Nothing but the lines from the one with "At what coordinates" through the end of the data should be set down, each exactly as written, and no picture should be included.

Records to process
★ ★ ★

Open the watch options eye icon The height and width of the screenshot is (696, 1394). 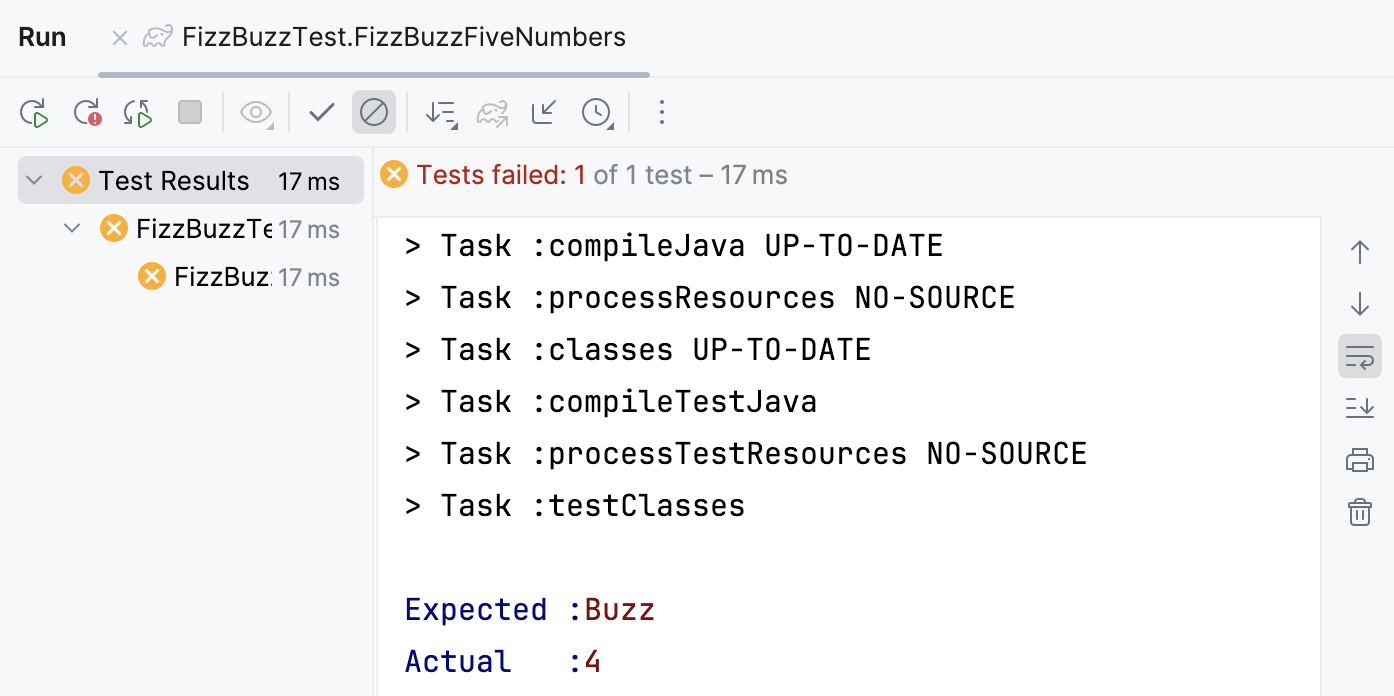point(256,112)
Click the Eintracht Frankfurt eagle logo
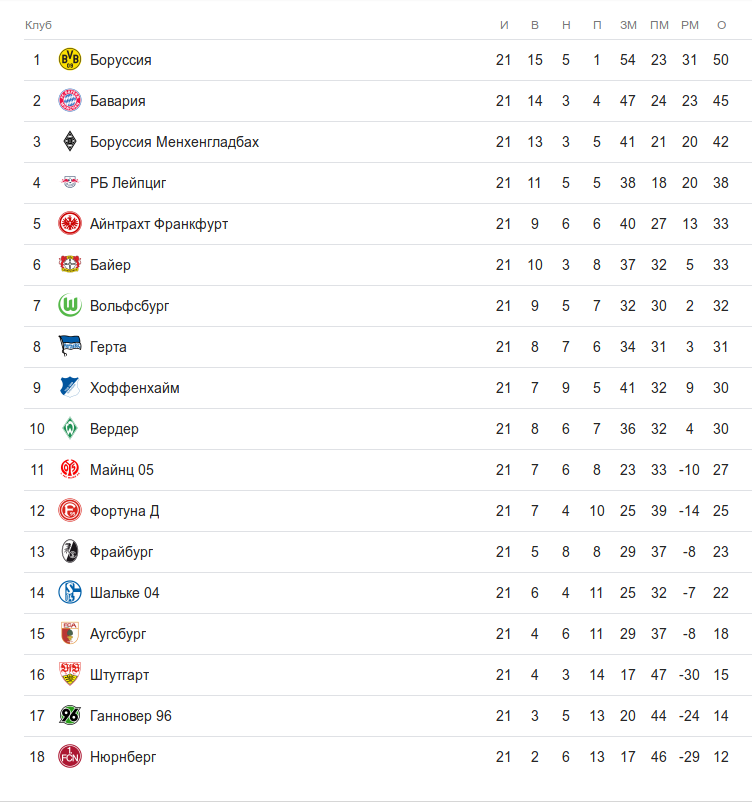Screen dimensions: 752x802 click(69, 224)
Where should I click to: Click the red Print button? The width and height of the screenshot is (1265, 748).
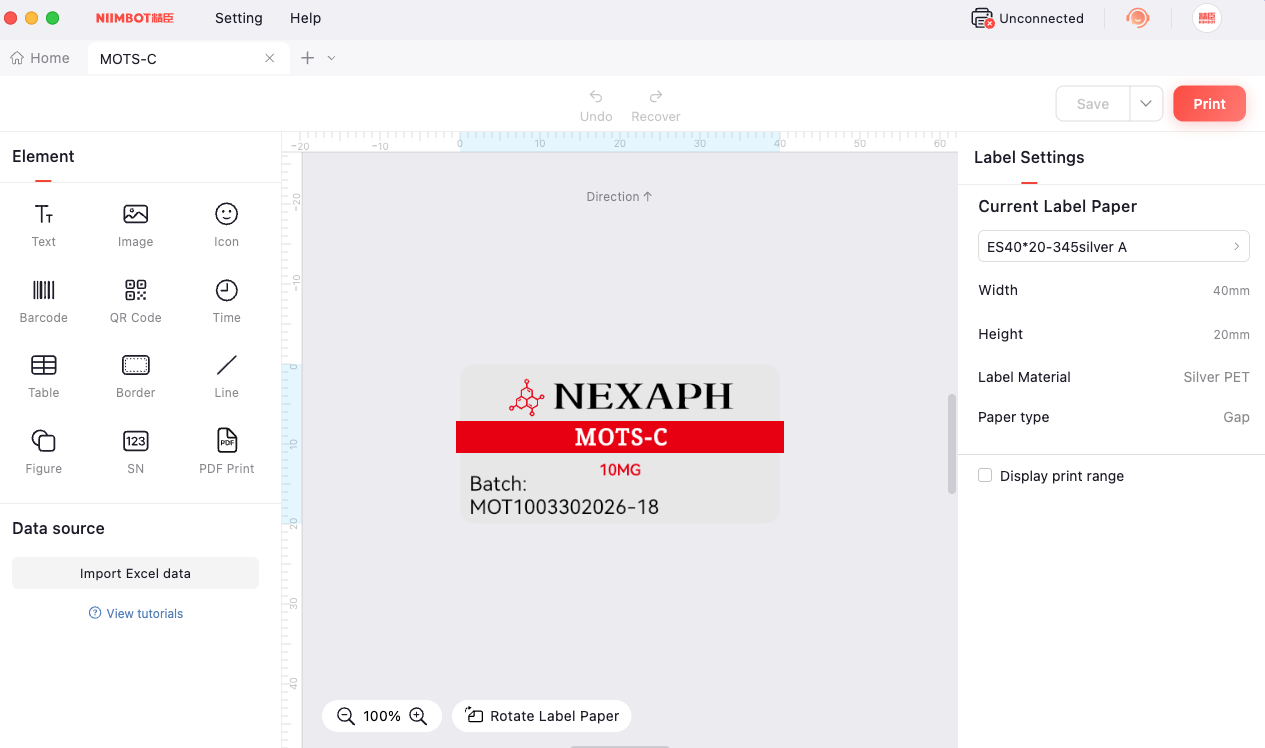pyautogui.click(x=1209, y=104)
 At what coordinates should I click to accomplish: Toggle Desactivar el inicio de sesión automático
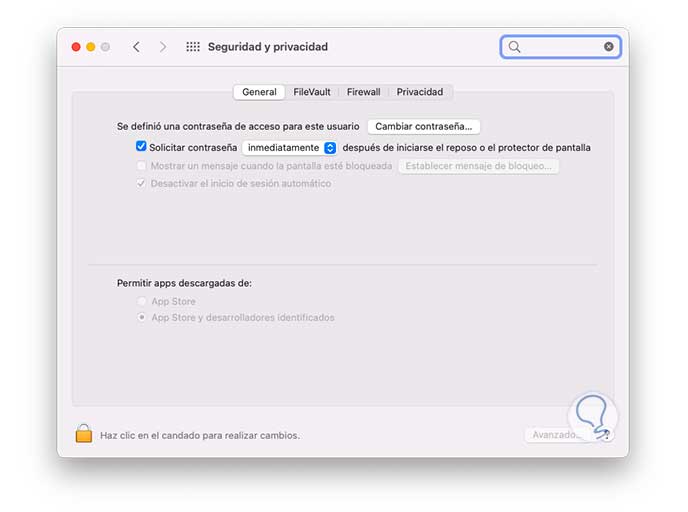point(142,184)
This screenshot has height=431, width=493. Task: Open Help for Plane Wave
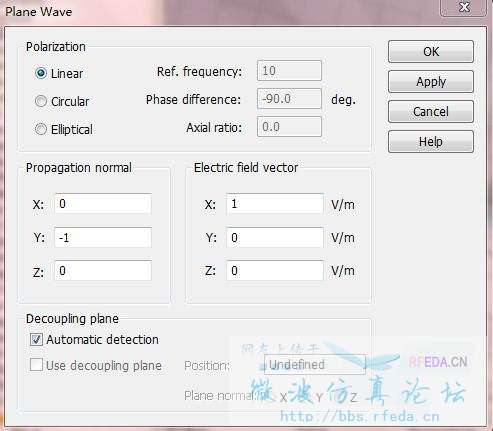(x=431, y=142)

★ ★ ★

Task output
 At what coordinates should I click to accomplish: Toggle Desactivar el inicio de sesión automático
point(142,184)
This screenshot has height=431, width=493. Task: Open Help for Plane Wave
(x=431, y=142)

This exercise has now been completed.